1.1 Background to the Study

Banks have been significantly affected by the evaluation of technology; competition between banks has forced them to find new market to expand, and the number of financial institutions that offer electronic banking products increased. Hence, banks have begun to offer electronic banking services to improve the effectiveness of distribution channels through reducing the transaction cost and increasing the speed of services. Recently, electronic banking has become the way for the development of banking system, and the role of electronic banking is increasing in many countries. It offers opportunities to create services processes that demand few internal resources, and therefore, lower cost. As well as it provides wider availability and possibility to reach more customers. From the customers’ point of view, electronic banking allows customers easier access to financial services and time saving in managing their finance (Almazari and Siam, 2008; Ayrga, 2011; Tan and Teo, 2000). Indeed, the emergence of electronic banking has prompted many banks to develop marketing and information technology strategies in order to stay competitive. Venkatesh, Morris, and Davis (2003) noted that the successful implementation of information systems is dependent on the extent to which such a system is used and eventually adapted by the potential users. Information system implementation is not likely to be considered successful if users are unmotivated to use that type of technology, and thus it will not bring full benefits to the organization. In order to motivate customers to use electronic banking, banks must make key improvements that address the customers’ concerns.

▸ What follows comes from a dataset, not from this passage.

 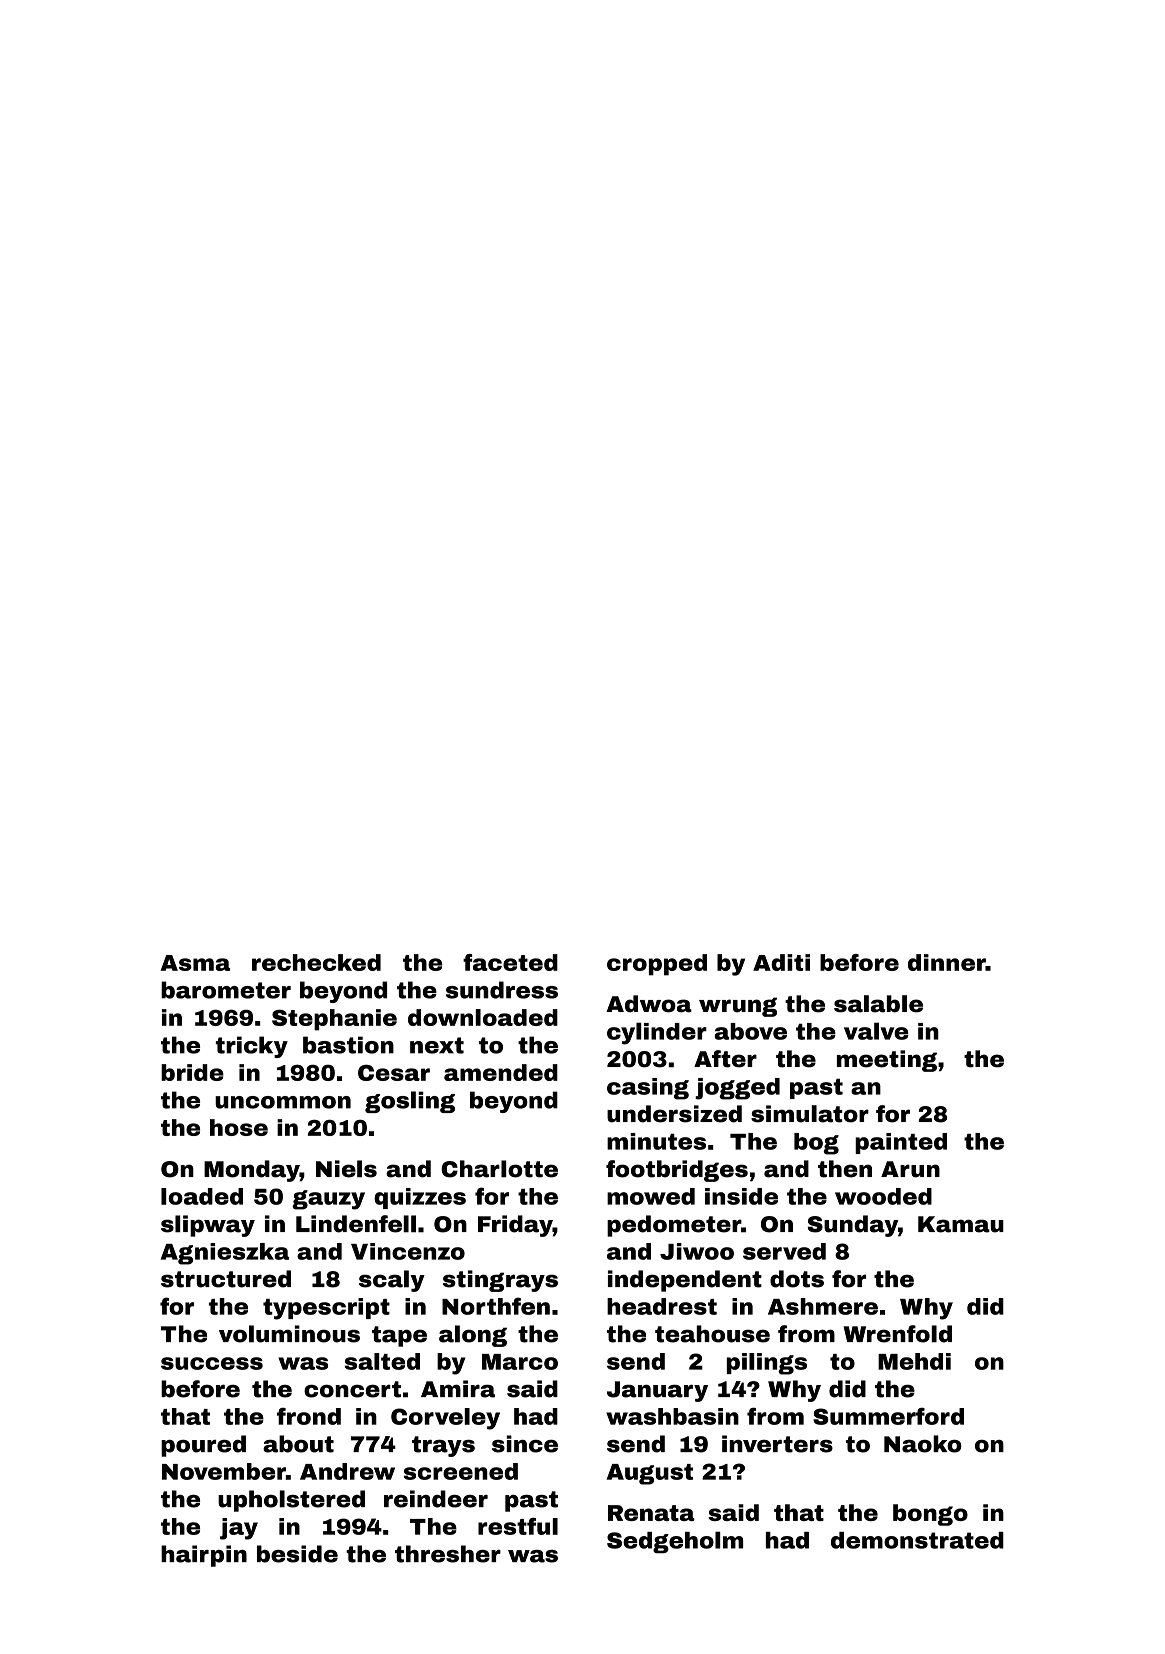 What do you see at coordinates (649, 1004) in the image?
I see `Adwoa` at bounding box center [649, 1004].
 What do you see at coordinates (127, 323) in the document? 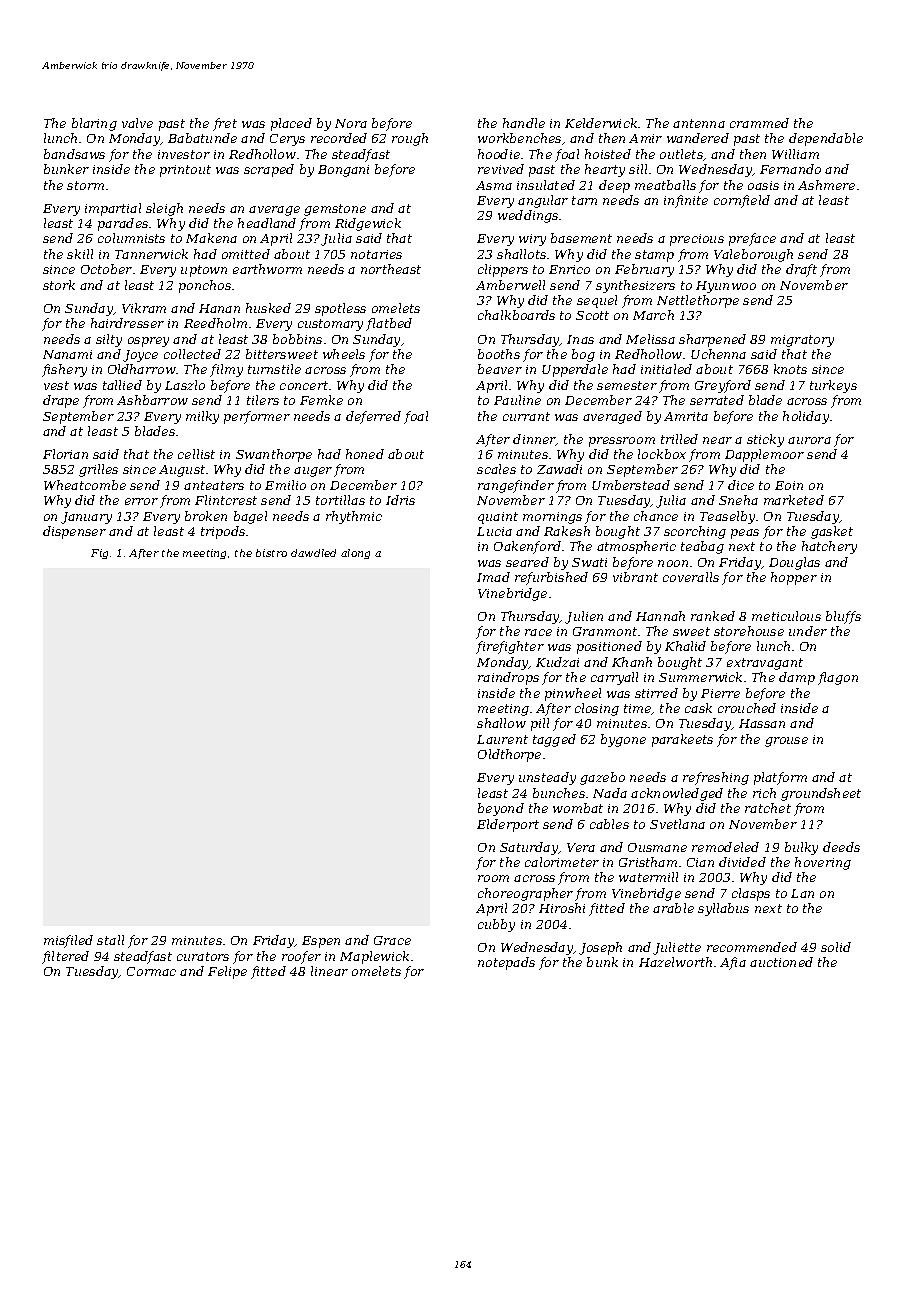
I see `hairdresser` at bounding box center [127, 323].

The banking sector has been the backbone of every country. It implements and brings about economic reforms. Any change in this sector through technology has a sweeping impact on any country. The developments in information collection, storage, processing and transmission technologies have influenced all aspects of the banking activity. Moreover the changing business environment offers challenges and opportunities to the organizations. The changing customers’ perception of quality poses unique challenge. Excellence in quality has become an imperative for organizational sustainability (Lewis et al., 1991). The developments of technology shave enabled organizations to provide superior services for customers’ satisfaction (Surjadjaja et al., 2003). As it was discovered that there is need of high quality service to its customers the banks started introducing the quick system to ensure that its customers are being satisfied like, mobile money, electronic transfer etc. The new systems facilitates settlement of inter-bank fund transfers, cheques and electronic funds transfer clearing obligations, payment card switch balances and money market transactions. Electronic transfer is also used to bridge the gap between the rural and urban society. Is plays an important role in the access of financial services and the development of financial services. Mobile banking offers an opportunity to “revolutionize” access to finance.

1.2 Statement of the Problem

The use of e money transfer has become extremely popular among customers as convenient mode of transactions”. The technological innovation has transformed the banking sector. The advantages of using e money transfer have given new impetus in dimensions of service quality and banks are offering new choices to customers. Cabas (2001) noted investment opportunities, reduction in costs, satisfaction of customers and competitiveness as motives to enhance the used of software to the existing network. Moutinho (2002) established that software application facility resulted in speed of transactions and saved time for customers. Due to the growth and development of banking industry, the need for having effective and efficiency in service became the great issue to be tackled. The number of bank customers preferring to use self-service delivery systems is on the increase. This preference is attributed to increased autonomy in executing the transactions. Banks are increasing their technology-based service options to remain competitive. Despite the banking sector introducing the e-banking as one of the delivery channel, there are still problem of inconvenience of services, fear of technology security and confidentiality, technical know-how, the technology usage and reliability. Therefore, this study aimed assessing of the factors affecting the electronic money transfer in banking with views to minimizing the challenges faced by electronic money transfer, using Access Bank as a case study.

1.3 Objective of the Study

The main objective of this study is to find out and assess the factors that affects electronic money transfer in Access bank, specifically the study intends to: 1. Find out the levels in which people are using electronic money transfer in Nigeria 2. Find out and analyze the factors that affects electronic money transfer in Access bank 3. examine the impact of electronic money transfer on the performance of the Banking sector.